Helen Robinson, President and Australasian managing director at Pivotal and Doug Farber, a vice president at Salesforce.com Asia-Pacific, compare notes on where the local customer relationship management (CRM) business is headed.
Robinson: CRM vendors should refine their solutions based on feedback from customers to ensure they satisfy business needs in the marketplace. What formal feedback/customer research strategies does salesforce.com have in place?
Farber: For our six-year lifespan, we've run regular roadshows and club events to encourage users to network and exchange ideas with each other, as well as with us. For the last two years, the company has run a customer forum called Dreamforce that gives users a direct line into developers and our senior management to give us their feedback on what they would like to see and what their current issues are. In each country, we have customer success managers who proactively work with their clients to look at ways to maximise investment.

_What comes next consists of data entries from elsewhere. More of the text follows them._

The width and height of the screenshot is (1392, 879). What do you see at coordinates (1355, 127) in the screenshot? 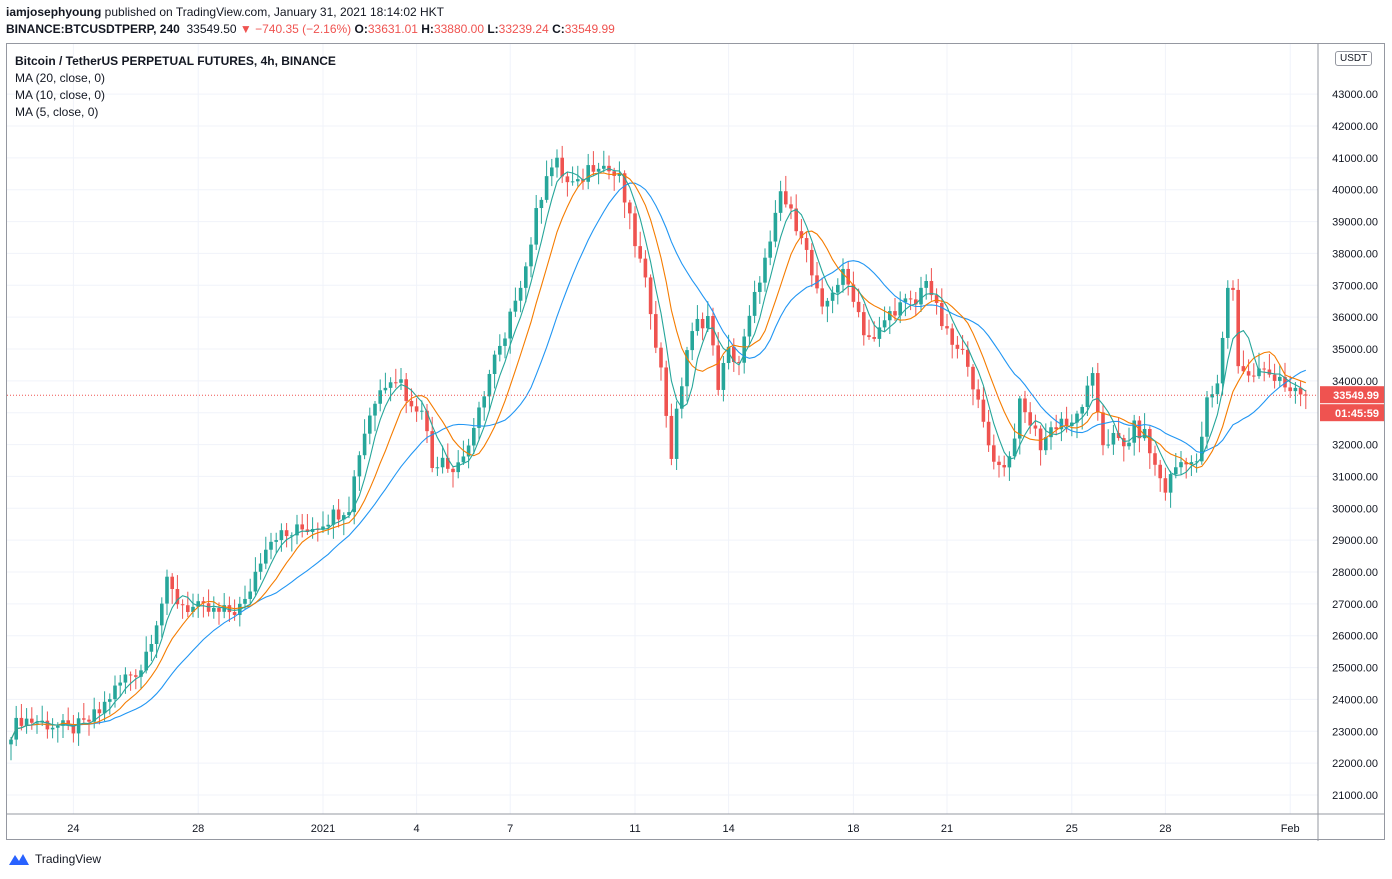
I see `y-tick-label: 42000.00` at bounding box center [1355, 127].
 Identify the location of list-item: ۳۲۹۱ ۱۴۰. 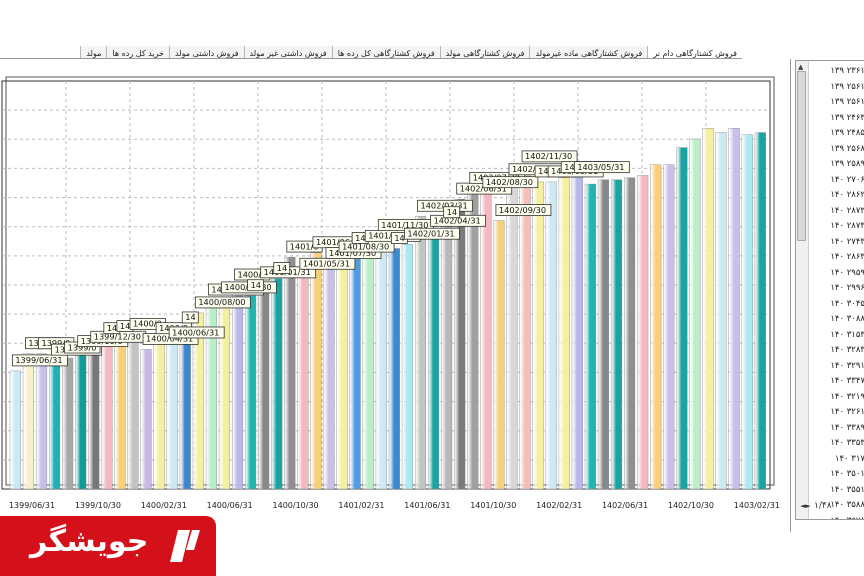
(847, 366).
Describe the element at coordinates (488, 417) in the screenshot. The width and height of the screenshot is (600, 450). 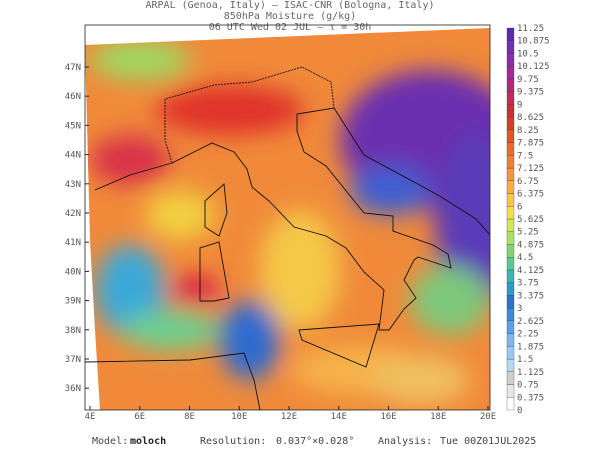
I see `lon-label: 20E` at that location.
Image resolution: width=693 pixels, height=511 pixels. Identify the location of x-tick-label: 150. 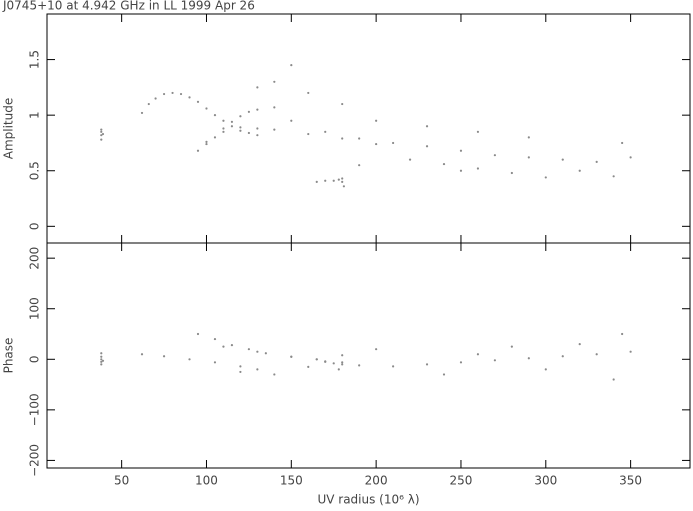
(292, 481).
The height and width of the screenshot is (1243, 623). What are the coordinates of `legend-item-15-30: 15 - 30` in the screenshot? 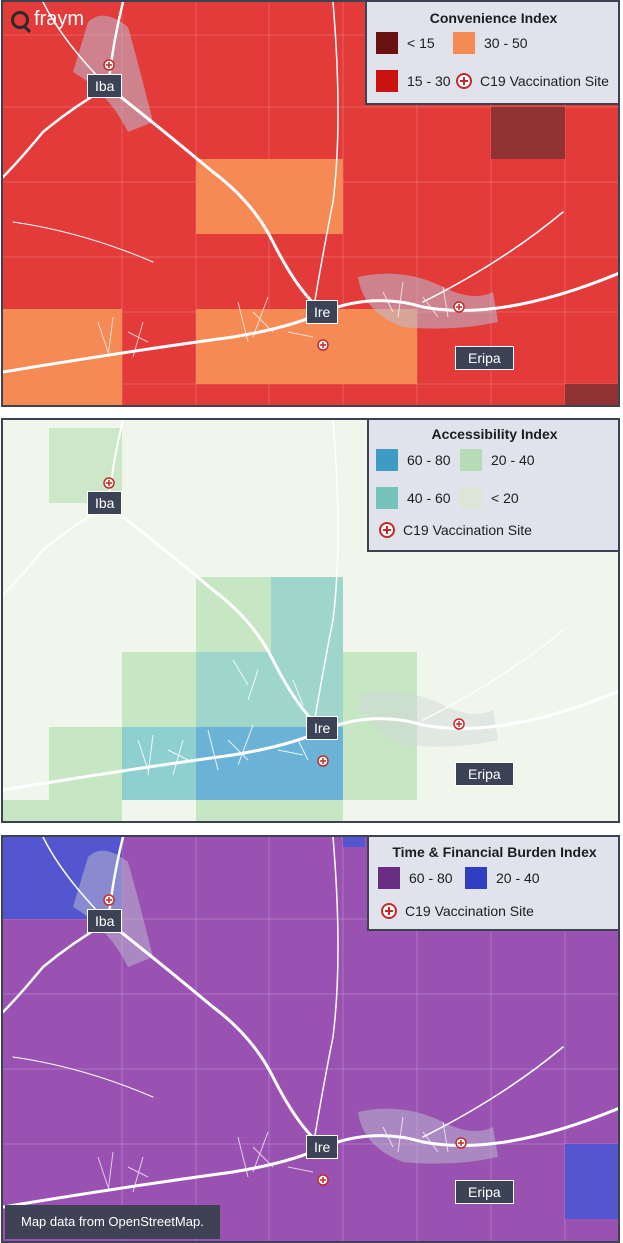 It's located at (414, 81).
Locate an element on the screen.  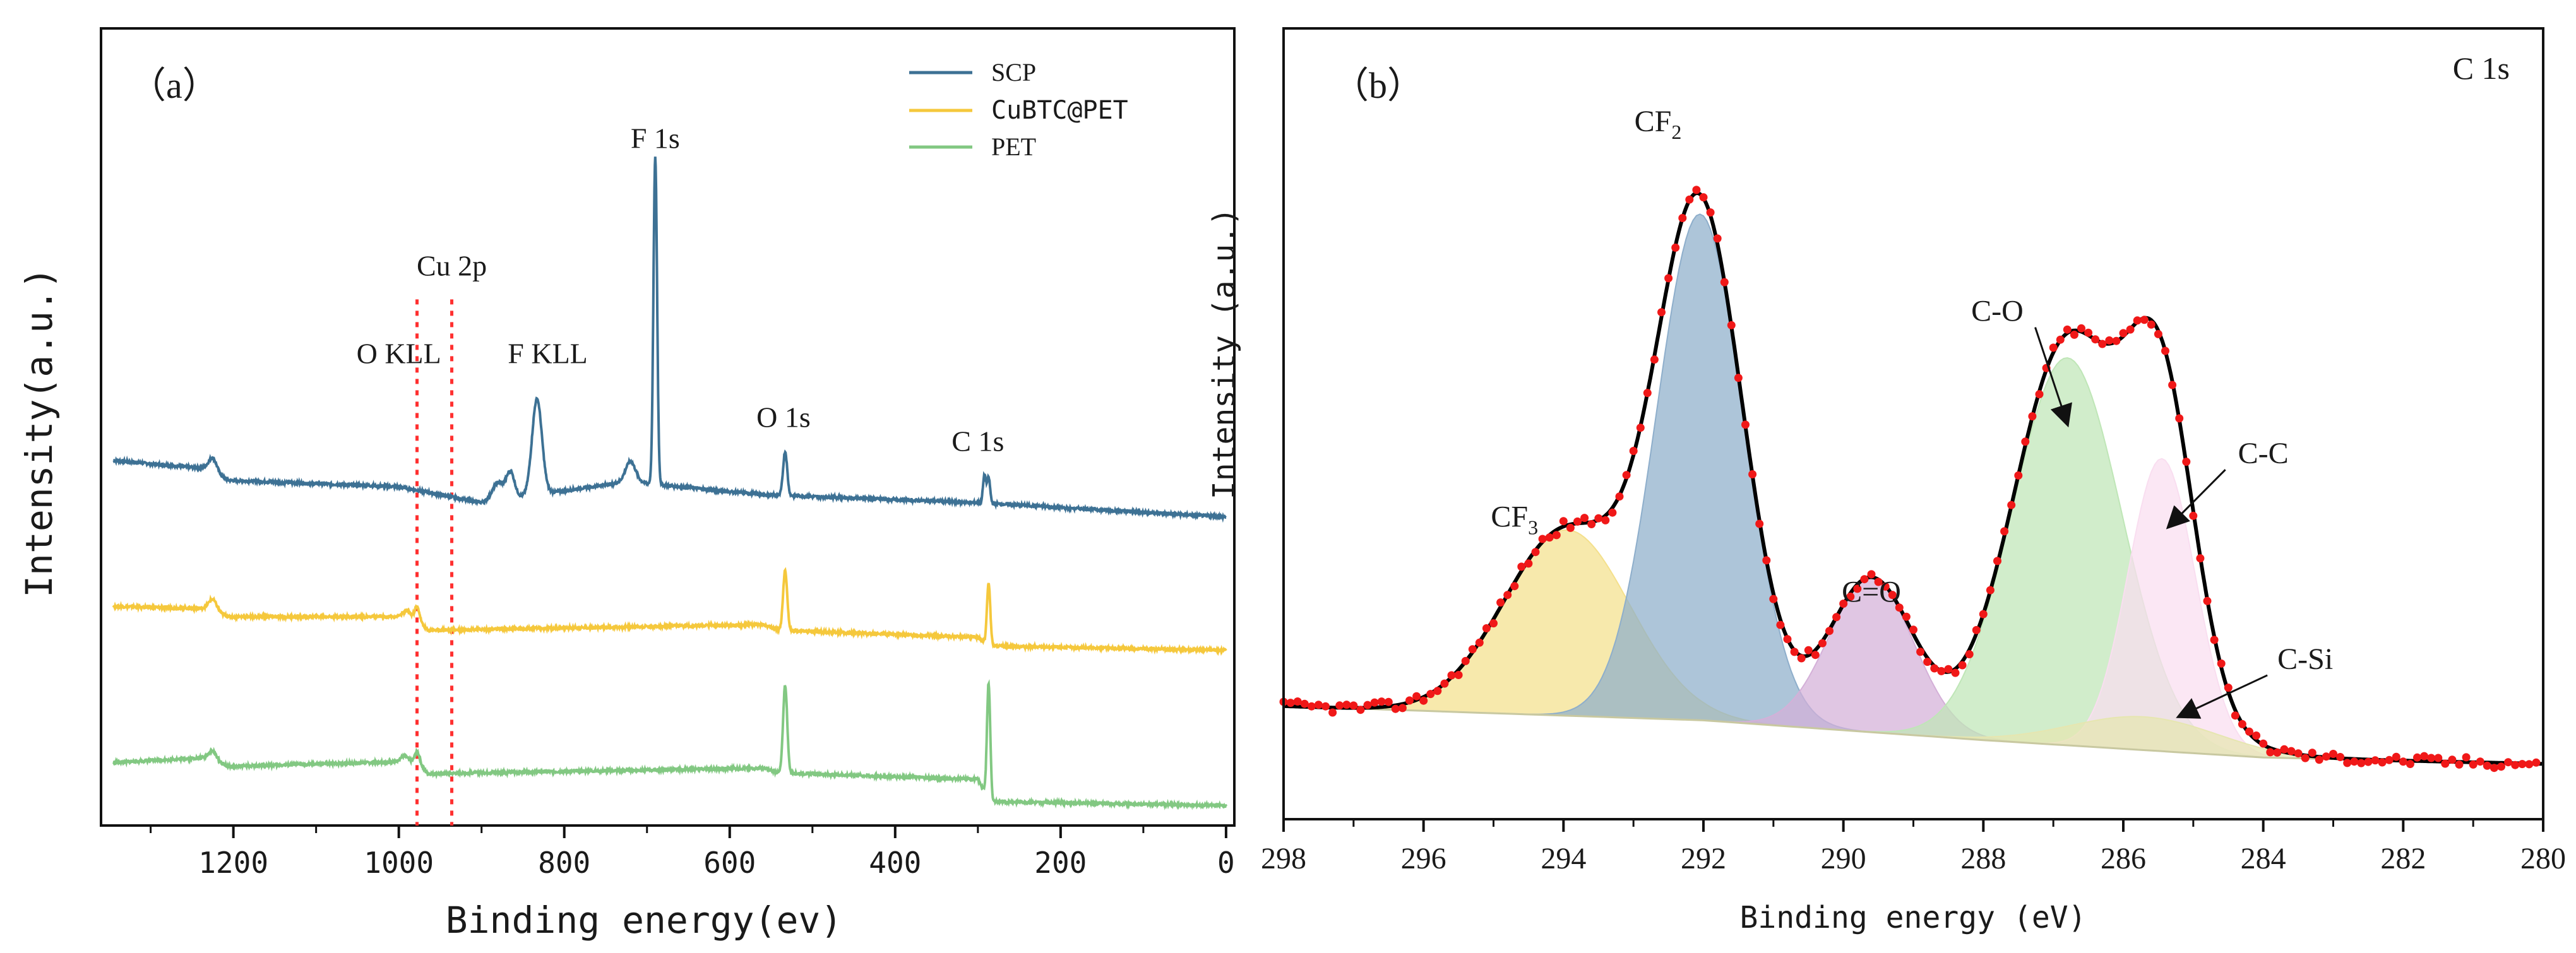
legend-label-cubtc: CuBTC@PET is located at coordinates (1060, 110).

Communicating the ease of customisation has been key throughout the organisation's life, and most users have found this one of the main benefits of using salesforce.com. However, our most tangible commitment has been an average of three releases of major improvements to our service per year to demonstrate we are continually taking feedback on board. This is unprecedented in our industry, where 18-24 month product release cycles are the norm.
Farber: Microsoft has been making noise in the mid-market CRM space. Do you see that as a threat?
Robinson: With a company like MS being active in the CRM space, we have in fact found more organisations are becoming aware of what CRM can offer them and are getting a first taste of CRM-like solutions from MS.
What this MS activity has done is draw people's attention to the fact that CRM is not just about products and software, but about business needs and solutions. MS's involvement has in fact stimulated the market for Pivotal and put us on more people's radar.
Robinson: How has salesforce.com adapted its solution to meet the changing business needs of mid-market Australian companies and organisations?
Farber: The same as we have the world over. We've listened to user feedback and given them the tools (such as easy customisation, customforce, multiforce, and sforce) to change our platform to suit their business as they see fit.Australian companies are not facing any challenges that other mature markets haven't experienced. Our proposition works well in any language, 'Strine, Spanish, or whatever -- it's simple to use, low risk, and easy to customise. It's not just technology that's a differentiator here, it's also service. Our Australian office is well staffed with experts who understand the local market and any emerging challenges. The Aussie market has responded incredibly well to our "give it a go" philosophy of providing free trials of the service to give proof of concept before companies need to buy.
We're not selling the same high-investment model as other software vendors. We provide an enterprise-class application for a fraction of the cost, risk, and complexity of other vendors.We benefit from customers who have had a traditional CRM package enforced on them, perhaps by an overseas head office, with little local support from the vendor or implementers, and decide to go under the radar and use salesforce.com.
Australia is more of a testimonial-based country, so if what you're doing works, by nature, everyone knows about it. And if it doesn't, everyone knows about it!